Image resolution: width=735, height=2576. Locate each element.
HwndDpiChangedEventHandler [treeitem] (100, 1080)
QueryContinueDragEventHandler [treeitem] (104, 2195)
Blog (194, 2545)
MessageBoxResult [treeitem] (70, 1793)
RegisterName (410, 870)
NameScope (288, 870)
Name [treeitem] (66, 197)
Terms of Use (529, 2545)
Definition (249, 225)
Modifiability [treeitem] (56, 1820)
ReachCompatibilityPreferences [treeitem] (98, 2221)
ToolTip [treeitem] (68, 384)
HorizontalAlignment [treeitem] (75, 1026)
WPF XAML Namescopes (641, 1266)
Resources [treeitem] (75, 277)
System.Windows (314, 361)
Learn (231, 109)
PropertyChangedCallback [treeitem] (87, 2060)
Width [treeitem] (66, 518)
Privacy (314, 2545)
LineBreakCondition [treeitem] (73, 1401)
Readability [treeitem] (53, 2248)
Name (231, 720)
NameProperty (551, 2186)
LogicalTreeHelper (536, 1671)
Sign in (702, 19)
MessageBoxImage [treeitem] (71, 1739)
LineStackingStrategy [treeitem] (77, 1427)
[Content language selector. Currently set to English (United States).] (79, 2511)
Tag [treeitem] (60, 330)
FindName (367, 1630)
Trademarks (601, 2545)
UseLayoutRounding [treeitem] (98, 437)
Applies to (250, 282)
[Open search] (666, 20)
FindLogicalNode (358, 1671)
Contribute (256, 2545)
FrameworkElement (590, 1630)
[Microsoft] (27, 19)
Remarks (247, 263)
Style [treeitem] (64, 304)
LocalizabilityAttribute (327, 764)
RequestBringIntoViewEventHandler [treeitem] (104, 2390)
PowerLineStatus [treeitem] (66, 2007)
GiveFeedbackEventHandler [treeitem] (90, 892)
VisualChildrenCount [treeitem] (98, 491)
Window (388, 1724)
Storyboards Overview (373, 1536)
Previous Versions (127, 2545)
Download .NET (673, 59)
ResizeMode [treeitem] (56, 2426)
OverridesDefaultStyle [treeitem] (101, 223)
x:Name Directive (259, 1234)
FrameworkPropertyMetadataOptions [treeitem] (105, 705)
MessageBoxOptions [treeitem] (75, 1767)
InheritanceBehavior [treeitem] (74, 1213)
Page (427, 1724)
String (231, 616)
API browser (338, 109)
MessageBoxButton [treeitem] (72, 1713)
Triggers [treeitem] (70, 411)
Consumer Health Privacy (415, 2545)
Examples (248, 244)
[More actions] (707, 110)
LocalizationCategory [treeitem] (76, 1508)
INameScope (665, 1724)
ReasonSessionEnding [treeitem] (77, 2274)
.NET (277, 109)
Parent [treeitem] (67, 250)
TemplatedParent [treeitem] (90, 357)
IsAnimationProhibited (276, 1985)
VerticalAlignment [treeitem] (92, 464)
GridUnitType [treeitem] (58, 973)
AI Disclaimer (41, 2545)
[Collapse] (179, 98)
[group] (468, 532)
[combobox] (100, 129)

** WHAT THE TASK ASKS **
Copy these lines unchanged for all the records.

** SOLUTION **
Image resolution: width=735, height=2576. Locate each element.
HwndDpiChangedEventHandler [treeitem] (100, 1080)
QueryContinueDragEventHandler [treeitem] (104, 2195)
Blog (194, 2545)
MessageBoxResult [treeitem] (70, 1793)
RegisterName (410, 870)
NameScope (288, 870)
Name [treeitem] (66, 197)
Terms of Use (529, 2545)
Definition (249, 225)
Modifiability [treeitem] (56, 1820)
ReachCompatibilityPreferences [treeitem] (98, 2221)
ToolTip [treeitem] (68, 384)
HorizontalAlignment [treeitem] (75, 1026)
WPF XAML Namescopes (641, 1266)
Resources [treeitem] (75, 277)
System.Windows (314, 361)
Learn (231, 109)
PropertyChangedCallback [treeitem] (87, 2060)
Width [treeitem] (66, 518)
Privacy (314, 2545)
LineBreakCondition [treeitem] (73, 1401)
Readability [treeitem] (53, 2248)
Name (231, 720)
NameProperty (551, 2186)
LogicalTreeHelper (536, 1671)
Sign in (702, 19)
MessageBoxImage [treeitem] (71, 1739)
LineStackingStrategy [treeitem] (77, 1427)
[Content language selector. Currently set to English (United States).] (79, 2511)
Tag [treeitem] (60, 330)
FindName (367, 1630)
Trademarks (601, 2545)
UseLayoutRounding [treeitem] (98, 437)
Applies to (250, 282)
[Open search] (666, 20)
FindLogicalNode (358, 1671)
Contribute (256, 2545)
FrameworkElement (590, 1630)
[Microsoft] (27, 19)
Remarks (247, 263)
Style [treeitem] (64, 304)
LocalizabilityAttribute (327, 764)
RequestBringIntoViewEventHandler [treeitem] (104, 2390)
PowerLineStatus [treeitem] (66, 2007)
GiveFeedbackEventHandler [treeitem] (90, 892)
VisualChildrenCount [treeitem] (98, 491)
Window (388, 1724)
Storyboards Overview (373, 1536)
Previous Versions (127, 2545)
Download .NET (673, 59)
ResizeMode [treeitem] (56, 2426)
OverridesDefaultStyle [treeitem] (101, 223)
x:Name Directive (259, 1234)
FrameworkPropertyMetadataOptions [treeitem] (105, 705)
MessageBoxOptions [treeitem] (75, 1767)
InheritanceBehavior [treeitem] (74, 1213)
Page (427, 1724)
String (231, 616)
API browser (338, 109)
MessageBoxButton [treeitem] (72, 1713)
Triggers [treeitem] (70, 411)
Consumer Health Privacy (415, 2545)
Examples (248, 244)
[More actions] (707, 110)
LocalizationCategory [treeitem] (76, 1508)
INameScope (665, 1724)
ReasonSessionEnding [treeitem] (77, 2274)
.NET (277, 109)
Parent [treeitem] (67, 250)
TemplatedParent [treeitem] (90, 357)
IsAnimationProhibited (276, 1985)
VerticalAlignment [treeitem] (92, 464)
GridUnitType [treeitem] (58, 973)
AI Disclaimer (41, 2545)
[Collapse] (179, 98)
[group] (468, 532)
[combobox] (100, 129)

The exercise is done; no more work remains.